Chi oggi perde il lavoro, sia temporaneamente che in via definitiva, viene tutelato diversamente a seconda dei settori produttivi in cui lavora e del tipo di contratto di lavoro. Questa diseguaglianza non solo non è stata risolta con i provvedimenti assunti dal ministro Fornero ma anzi essi hanno creato una nuova situazione drammatica per le persone che, espulse dai processi produttivi, non hanno ancora raggiunto l’età della pensione. Migliaia di donne e uomini senza reddito alcuno dopo una vita spesa lavorando, definiti con lo sgradevole termine di “esodati”. Noi proponiamo di combattere la precarietà quando si esce dal lavoro, attraverso l’estensione in senso universale degli ammortizzatori sociali a tutte le tipologie dei rapporti di lavoro e di affrontare in modo strutturale il problema degli esodati applicando loro le condizioni previdenziali esistenti al momento dell’uscita dal lavoro.
Il lavoro precario determina, insieme alle strutturali carenze del nostro sistema di welfare, forme di vera e propria precarietà esistenziale che finisce per lasciare da sole le persone e addossare alle donne l’intero peso dell’assenza di servizi sociali adeguati. Il sistema diwelfare italiano, in parte lavoristico (dove i diritti sono riconosciuti in base al lavoro svolto e finanziati attraverso il versamento di contributi da parte di lavoratori e di imprese) e in parte universalistico (dove i diritti riguardanti la sanità, l’istruzione, l’assistenza vengono finanziati dalla fiscalità generale) manifesta una struttura ormai inadeguata nel rispondere alle nuove domande, alle nuove e crescenti diseguaglianze e povertà, all’esclusione dei giovani, all’invecchiamento delle persone. Noi proponiamo di investire sullo stato sociale: esso prima di tutto non è un costo, bensì una condizione essenziale allo sviluppo e alla coesione sociale. Per consentire alle ragazze e ai ragazzi l’autonomia e la libertà di sottrarsi al ricatto della precarietà proponiamo il reddito minimo garantito di 600 euro. Per garantire un futuro previdenziale ai giovani, oggi negato, proponiamo una riforma del sistema previdenziale che rivaluti le pensioni; che definisca età pensionabili differenti a seconda dei differenti lavori; che riconosca contributi figurativi per la cura dei figli e l’assistenza alle persone.

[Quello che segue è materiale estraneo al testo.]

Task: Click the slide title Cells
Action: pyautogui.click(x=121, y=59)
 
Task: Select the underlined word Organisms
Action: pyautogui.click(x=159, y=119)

L’aumento dell’occupazione femminile è in grado di determinare un aumento del PIL fino al 7%, come sostiene la Banca d’Italia. Occorre per questo investire in infrastrutture sociali come gli asili nido, istituire congedi di paternità obbligatori di due settimane, dare sostegno fiscale alle imprese che aiutano la condivisione delle responsabilità familiari tra donne e uomini per mezzo della flessibilità degli orari di lavoro, fornire incentivi all’occupazione delle donne ed estendere l’indennità di maternità obbligatoria. Perché uscire dalla crisi e da questa lunga stagione recessiva dell’economia è possibile prima di tutto con il lavoro delle donne.